15. A system, comprising:

a non-transitory computer readable memory storing instructions;

a processor programmed to cooperate with the instructions in memory to perform operations comprising:

receiving a first document containing restricted information and a list of questions for the first document;

generating a graph based on answers to the questions of the list, the graph including nodes and edges connecting the nodes, the nodes representing attributes in the first document, and the edges representing relationships reflected in the document between the attributes of the nodes;

flagging those of the nodes that contain any of the restricted information within the first document;

generating, for each of the flagged nodes, fake information to replace the restricted information of the flagged node;

generating a second document by replacing the restricted information of the first document with the fake information from the flagged nodes;

receiving a third document, the third document being a content modified version of the second document, the third document including at least some of the fake information of the flagged nodes;

identifying, within the third document, content corresponding to edges of at least some of the flagged nodes and nodes connected to the edges of the at least some of the flagged nodes;

identifying, from the identified edges and the identified nodes connected to the edges, specific flagged nodes; and

generating a fourth document by replacing any of the fake information in the third document with restricted information taken from the specific flagged nodes.

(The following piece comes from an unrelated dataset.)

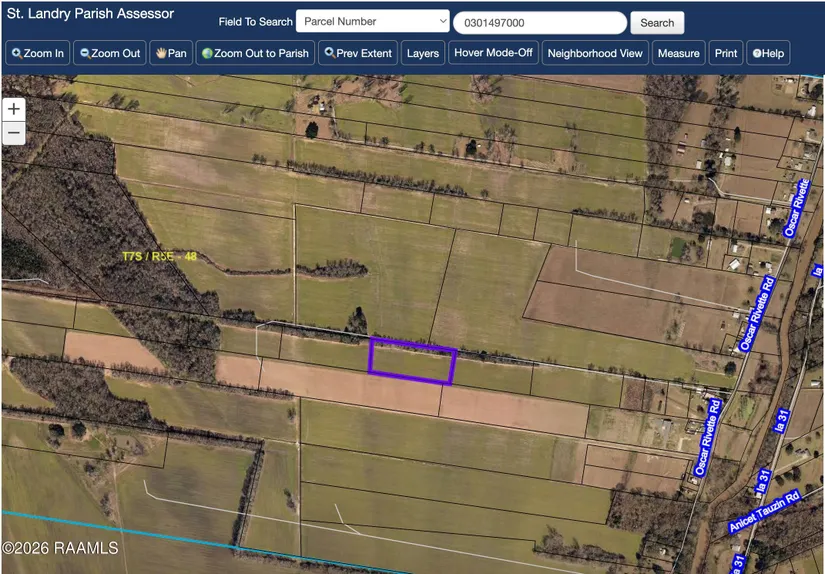Go back using Prev Extent tool
The width and height of the screenshot is (825, 574).
click(x=358, y=53)
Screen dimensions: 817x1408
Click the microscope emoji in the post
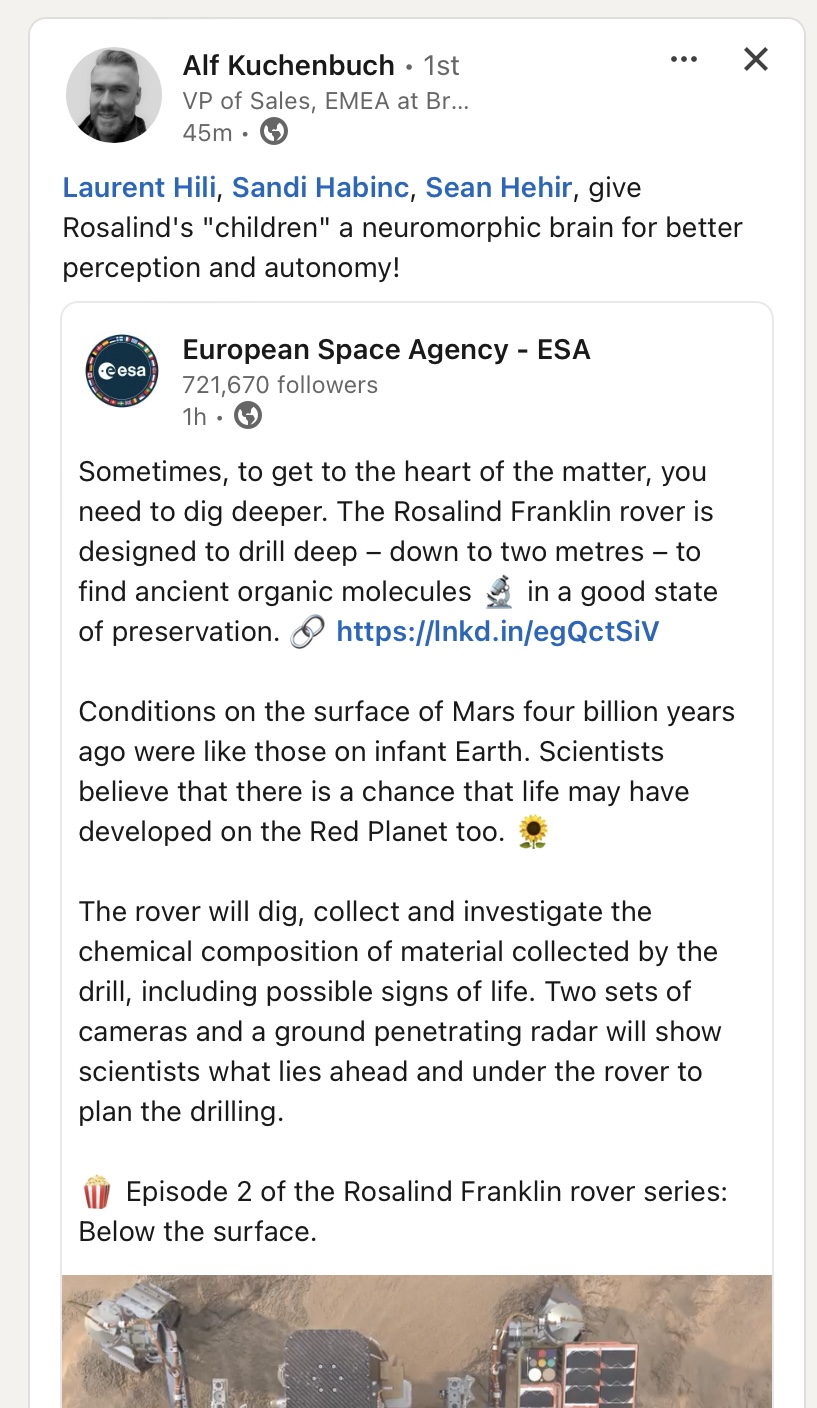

16. The system of claim 15, wherein third document lacks at least some of the fake information contained in the graph, such that a number of specific flagged nodes is less than the flagged nodes from the generating a graph.

17. The system of claim 15, wherein any of the flagged nodes from the generating a graph that are not part of the specific flagged nodes correspond to restricted information in the first document for which no corresponding fake information appears in the third document.

18. The system of claim 15, wherein generating fake information for a numerical value of restricted information comprises determining a range around the numerical value and selecting a random number within the determined range.

19. The system of claim 15, wherein generating fake information for a name of restricted information comprises converting the name to a fake name or a generic descriptor of the name.

20. The system of claim 15, the operations further comprising:

maintaining a plurality of lists of questions, each of the list of questions being context specific to a certain industrial area; and

selecting the list of questions, for receiving a first document, from the plurality of lists of questions.